(EXTRACTED RECORDS):

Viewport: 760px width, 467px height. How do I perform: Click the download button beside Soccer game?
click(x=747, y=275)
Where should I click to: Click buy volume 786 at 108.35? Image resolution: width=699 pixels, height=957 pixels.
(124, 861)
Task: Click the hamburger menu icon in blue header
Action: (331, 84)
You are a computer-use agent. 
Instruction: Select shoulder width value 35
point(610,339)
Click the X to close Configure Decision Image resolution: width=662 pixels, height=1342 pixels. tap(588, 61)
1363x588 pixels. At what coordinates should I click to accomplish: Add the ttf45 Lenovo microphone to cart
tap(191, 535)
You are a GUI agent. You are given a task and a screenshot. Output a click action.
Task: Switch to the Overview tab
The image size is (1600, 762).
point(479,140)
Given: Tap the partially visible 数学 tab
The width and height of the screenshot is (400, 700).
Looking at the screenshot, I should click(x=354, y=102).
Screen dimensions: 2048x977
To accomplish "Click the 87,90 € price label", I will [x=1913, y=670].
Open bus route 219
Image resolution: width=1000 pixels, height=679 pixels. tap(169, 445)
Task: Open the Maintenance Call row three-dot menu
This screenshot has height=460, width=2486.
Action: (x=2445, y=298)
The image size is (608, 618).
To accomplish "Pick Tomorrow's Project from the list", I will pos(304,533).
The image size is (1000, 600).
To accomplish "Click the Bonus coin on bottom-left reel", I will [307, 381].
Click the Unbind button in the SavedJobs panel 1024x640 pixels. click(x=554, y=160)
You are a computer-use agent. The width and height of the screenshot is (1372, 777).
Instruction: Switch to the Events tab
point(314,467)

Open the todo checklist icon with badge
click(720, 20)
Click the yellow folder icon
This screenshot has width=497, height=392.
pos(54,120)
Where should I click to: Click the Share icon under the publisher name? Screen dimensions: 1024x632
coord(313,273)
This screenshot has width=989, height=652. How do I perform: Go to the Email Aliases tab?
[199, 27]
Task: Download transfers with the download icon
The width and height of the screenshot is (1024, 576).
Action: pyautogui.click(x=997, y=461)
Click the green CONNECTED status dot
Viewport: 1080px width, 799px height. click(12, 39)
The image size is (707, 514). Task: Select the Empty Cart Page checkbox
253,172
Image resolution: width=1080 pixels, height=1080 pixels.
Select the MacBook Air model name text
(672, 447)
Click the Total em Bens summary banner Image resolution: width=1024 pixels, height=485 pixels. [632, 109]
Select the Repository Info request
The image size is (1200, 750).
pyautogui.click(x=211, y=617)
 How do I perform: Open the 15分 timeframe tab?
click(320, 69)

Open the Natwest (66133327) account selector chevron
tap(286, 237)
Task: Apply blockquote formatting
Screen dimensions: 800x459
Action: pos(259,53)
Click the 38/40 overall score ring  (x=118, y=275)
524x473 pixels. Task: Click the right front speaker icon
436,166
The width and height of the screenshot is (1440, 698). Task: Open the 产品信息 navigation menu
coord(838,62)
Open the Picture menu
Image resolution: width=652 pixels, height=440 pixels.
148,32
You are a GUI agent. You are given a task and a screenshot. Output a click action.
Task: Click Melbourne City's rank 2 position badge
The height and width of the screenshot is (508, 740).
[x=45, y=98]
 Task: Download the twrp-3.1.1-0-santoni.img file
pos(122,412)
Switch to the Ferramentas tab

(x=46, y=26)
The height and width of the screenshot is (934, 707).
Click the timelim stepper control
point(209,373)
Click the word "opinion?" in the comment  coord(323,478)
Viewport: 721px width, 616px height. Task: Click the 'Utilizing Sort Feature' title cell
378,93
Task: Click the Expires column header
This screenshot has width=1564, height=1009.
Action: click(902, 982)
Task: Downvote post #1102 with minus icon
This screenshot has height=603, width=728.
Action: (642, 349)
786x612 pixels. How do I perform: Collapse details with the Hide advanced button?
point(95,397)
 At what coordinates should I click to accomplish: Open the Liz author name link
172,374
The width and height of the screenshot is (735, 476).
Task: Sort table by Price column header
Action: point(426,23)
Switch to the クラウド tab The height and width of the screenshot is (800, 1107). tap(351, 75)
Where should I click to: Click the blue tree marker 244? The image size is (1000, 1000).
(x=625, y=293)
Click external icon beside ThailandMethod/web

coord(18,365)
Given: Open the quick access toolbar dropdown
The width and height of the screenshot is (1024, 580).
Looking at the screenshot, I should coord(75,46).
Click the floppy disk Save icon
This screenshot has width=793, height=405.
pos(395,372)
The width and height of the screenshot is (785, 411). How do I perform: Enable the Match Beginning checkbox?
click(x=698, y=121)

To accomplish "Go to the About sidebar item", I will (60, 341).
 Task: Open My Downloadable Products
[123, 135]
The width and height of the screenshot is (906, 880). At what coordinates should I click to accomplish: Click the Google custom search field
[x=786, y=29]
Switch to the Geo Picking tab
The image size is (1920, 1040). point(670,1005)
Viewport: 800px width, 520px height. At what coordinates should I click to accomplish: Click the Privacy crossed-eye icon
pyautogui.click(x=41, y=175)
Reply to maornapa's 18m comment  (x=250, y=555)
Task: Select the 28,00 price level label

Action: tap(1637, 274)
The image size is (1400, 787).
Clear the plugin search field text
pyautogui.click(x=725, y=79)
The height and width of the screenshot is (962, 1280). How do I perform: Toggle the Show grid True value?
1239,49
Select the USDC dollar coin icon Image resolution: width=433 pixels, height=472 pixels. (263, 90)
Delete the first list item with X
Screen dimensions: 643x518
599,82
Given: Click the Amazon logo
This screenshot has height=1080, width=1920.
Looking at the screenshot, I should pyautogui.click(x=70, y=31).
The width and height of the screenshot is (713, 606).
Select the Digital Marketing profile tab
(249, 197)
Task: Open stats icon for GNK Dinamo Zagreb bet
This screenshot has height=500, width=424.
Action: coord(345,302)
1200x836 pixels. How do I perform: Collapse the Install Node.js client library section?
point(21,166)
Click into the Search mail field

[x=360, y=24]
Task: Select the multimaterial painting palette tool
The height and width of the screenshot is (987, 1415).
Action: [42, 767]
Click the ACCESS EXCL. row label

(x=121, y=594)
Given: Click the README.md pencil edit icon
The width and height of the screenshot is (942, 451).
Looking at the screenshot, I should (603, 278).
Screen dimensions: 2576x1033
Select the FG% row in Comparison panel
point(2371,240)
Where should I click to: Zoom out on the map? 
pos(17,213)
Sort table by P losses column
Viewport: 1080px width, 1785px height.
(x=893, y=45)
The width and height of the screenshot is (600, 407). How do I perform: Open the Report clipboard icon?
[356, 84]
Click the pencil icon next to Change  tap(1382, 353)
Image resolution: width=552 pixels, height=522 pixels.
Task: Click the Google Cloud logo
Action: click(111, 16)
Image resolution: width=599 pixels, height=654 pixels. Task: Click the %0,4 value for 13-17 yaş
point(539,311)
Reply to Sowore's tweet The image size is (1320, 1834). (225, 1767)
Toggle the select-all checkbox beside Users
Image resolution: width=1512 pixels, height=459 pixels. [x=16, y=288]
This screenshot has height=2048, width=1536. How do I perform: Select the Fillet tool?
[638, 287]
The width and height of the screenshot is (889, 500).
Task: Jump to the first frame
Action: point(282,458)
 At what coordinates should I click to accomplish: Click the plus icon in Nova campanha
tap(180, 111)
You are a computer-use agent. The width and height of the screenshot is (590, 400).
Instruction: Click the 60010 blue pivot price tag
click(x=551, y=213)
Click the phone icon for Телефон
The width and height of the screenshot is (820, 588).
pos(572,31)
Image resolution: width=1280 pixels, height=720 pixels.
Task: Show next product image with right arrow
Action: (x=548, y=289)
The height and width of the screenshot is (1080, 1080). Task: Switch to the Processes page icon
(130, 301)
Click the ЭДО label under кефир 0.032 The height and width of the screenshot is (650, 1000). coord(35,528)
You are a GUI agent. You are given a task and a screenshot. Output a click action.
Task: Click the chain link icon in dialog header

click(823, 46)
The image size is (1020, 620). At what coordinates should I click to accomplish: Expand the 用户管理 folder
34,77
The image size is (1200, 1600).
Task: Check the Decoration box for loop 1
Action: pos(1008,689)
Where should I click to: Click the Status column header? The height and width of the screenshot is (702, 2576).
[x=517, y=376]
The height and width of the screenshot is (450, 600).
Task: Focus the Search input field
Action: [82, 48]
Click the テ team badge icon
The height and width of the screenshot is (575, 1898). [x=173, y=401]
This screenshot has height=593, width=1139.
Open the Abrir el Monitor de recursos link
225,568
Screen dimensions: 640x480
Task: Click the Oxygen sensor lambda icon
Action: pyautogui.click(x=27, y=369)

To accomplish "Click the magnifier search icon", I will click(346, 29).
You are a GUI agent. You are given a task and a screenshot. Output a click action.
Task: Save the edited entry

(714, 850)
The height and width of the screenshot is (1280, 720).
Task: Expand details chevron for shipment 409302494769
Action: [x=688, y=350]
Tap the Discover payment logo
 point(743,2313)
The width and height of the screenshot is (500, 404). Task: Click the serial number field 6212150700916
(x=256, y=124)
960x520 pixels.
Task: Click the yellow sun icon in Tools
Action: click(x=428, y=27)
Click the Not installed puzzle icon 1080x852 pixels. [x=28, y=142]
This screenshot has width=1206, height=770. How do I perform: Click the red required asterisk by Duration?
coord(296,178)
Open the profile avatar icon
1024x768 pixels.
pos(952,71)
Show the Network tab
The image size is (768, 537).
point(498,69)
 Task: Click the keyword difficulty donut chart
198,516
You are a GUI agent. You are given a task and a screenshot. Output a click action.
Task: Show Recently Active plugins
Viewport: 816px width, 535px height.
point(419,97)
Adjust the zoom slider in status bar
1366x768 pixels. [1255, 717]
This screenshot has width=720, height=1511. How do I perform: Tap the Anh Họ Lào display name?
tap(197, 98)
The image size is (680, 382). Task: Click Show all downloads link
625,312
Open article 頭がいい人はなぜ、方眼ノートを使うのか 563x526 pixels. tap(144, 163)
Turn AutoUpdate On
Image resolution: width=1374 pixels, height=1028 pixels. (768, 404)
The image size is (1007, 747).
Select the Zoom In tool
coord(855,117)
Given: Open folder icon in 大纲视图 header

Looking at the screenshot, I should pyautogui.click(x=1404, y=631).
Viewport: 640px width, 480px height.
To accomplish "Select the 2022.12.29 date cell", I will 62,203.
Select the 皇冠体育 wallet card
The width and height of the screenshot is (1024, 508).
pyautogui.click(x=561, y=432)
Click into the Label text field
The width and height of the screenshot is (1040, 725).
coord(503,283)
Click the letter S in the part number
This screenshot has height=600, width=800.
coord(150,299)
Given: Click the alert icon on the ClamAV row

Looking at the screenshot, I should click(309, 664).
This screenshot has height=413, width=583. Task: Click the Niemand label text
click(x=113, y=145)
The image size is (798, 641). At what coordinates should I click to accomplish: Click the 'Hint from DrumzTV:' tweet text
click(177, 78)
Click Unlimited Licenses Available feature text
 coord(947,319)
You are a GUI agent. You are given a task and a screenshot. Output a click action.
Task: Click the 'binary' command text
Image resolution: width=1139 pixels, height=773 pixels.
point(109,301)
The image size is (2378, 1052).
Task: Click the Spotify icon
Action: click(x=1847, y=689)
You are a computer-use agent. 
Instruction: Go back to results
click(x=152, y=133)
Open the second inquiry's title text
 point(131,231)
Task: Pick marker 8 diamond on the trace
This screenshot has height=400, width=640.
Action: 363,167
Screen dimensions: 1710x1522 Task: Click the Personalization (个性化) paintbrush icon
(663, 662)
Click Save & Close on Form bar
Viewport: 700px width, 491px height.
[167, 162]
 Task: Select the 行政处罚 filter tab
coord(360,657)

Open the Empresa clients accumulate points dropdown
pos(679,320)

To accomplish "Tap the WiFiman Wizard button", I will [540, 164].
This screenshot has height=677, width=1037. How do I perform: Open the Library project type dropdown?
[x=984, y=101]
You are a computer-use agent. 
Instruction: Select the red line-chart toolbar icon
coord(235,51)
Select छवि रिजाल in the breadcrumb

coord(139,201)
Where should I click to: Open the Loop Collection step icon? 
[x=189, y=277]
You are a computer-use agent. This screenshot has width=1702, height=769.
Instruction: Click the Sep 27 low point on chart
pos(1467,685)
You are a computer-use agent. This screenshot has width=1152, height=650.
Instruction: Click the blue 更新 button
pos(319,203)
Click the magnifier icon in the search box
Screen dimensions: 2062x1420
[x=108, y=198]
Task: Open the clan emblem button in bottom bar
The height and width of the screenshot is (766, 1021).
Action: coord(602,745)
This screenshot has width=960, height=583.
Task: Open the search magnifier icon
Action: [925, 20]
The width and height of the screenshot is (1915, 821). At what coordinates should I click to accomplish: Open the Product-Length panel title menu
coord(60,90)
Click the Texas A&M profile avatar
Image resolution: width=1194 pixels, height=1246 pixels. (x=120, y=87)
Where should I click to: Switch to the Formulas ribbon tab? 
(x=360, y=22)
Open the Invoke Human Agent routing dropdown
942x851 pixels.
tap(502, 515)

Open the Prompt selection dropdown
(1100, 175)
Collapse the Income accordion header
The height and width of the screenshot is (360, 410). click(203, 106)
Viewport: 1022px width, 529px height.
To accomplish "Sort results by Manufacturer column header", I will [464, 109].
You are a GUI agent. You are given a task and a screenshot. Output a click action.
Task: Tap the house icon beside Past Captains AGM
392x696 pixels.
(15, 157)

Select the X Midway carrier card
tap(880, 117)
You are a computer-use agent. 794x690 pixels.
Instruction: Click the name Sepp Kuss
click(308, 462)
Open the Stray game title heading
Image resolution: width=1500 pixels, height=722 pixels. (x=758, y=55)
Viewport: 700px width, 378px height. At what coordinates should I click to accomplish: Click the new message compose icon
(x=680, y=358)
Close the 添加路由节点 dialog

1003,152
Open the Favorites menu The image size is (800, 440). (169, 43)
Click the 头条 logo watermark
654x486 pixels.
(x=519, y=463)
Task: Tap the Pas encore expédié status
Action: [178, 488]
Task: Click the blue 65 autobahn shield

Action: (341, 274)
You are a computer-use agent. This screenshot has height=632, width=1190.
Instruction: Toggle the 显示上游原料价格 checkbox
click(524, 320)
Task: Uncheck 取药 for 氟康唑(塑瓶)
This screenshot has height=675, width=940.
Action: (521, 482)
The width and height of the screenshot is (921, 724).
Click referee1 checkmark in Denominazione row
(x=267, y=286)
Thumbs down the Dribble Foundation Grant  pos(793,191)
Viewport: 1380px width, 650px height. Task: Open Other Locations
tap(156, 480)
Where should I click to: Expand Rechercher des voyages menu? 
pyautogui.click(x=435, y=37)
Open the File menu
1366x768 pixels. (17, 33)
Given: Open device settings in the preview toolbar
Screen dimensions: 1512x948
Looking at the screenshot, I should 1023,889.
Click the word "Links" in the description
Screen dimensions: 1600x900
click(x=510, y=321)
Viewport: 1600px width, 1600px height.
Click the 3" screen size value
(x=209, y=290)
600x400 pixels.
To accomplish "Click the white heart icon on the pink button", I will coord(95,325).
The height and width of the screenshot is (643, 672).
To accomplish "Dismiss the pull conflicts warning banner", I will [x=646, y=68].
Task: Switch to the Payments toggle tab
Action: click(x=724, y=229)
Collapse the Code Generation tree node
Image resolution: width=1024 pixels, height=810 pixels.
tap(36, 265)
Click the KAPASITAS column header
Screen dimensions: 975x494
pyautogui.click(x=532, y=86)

(WHAT TO PRODUCE):
From the entries above, restate word for word the lines from the line containing "Screen dimensions: 2576x1033" to the line containing "is (590, 400).", both ends included, and nothing more.

(TASK RESPONSE):
Screen dimensions: 2576x1033
Select the FG% row in Comparison panel
point(2371,240)
Where should I click to: Zoom out on the map? 
pos(17,213)
Sort table by P losses column
Viewport: 1080px width, 1785px height.
(x=893, y=45)
The width and height of the screenshot is (600, 407). How do I perform: Open the Report clipboard icon?
[356, 84]
Click the pencil icon next to Change  tap(1382, 353)
Image resolution: width=552 pixels, height=522 pixels.
Task: Click the Google Cloud logo
Action: click(111, 16)
Image resolution: width=599 pixels, height=654 pixels. Task: Click the %0,4 value for 13-17 yaş
point(539,311)
Reply to Sowore's tweet The image size is (1320, 1834). (225, 1767)
Toggle the select-all checkbox beside Users
Image resolution: width=1512 pixels, height=459 pixels. [x=16, y=288]
This screenshot has height=2048, width=1536. How do I perform: Select the Fillet tool?
[638, 287]
The width and height of the screenshot is (889, 500).
Task: Jump to the first frame
Action: point(282,458)
 At what coordinates should I click to accomplish: Click the plus icon in Nova campanha
tap(180, 111)
You are a computer-use agent. The width and height of the screenshot is (590, 400).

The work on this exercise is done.